Archinect's Niall Patrick Walsh covered the competition and some distinctive entries in a previous article.

"Our cabin is a simple box,” says Charles F. Bloszies, FAIA. "Wood and glass panels inside and solar panels on the outside: tile floor, one glass wall, three wood walls, one with shelves, and a wood ceiling.” 

As with Bloszies’s solutions for homelessness — the latest debuted late this spring in Redwood City, California — the cost-efficient prefabrications can easily host building-integrated photovoltaics, or BIPVs. “The solar panels are the exterior skin – functional and symbolic. The module is a place to recharge,” he quips. (Click here for information on the Redwood City campus for unhoused individuals.)
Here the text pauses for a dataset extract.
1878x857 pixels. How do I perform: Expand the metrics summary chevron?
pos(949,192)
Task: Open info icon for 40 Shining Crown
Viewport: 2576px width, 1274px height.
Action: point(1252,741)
Other recent laurels for the Office of Charles F. Bloszies include a ULI Americas Award for Excellence in 2022 for a prior offsite fabricated noncongregate shelter for individuals, couples, and families with children in Mountain View, California, for the clients LifeMoves and Sares Regis. The firm's design for another similar project, Bayview Navigation Center, won the judges’ honor in the 2022 Metal Architecture Design Awards.

As Kevin Fagan wrote last winter in The San Francisco Chronicle about the new campus, “It will be the biggest navigation center in Northern California. Can it end homelessness in this Bay Area county?”

As the team's Tokyo Meditation Module APP demonstrates, these architectural interventions at the very least bring some solace, calm and serenity to the lives of people who truly need those qualities.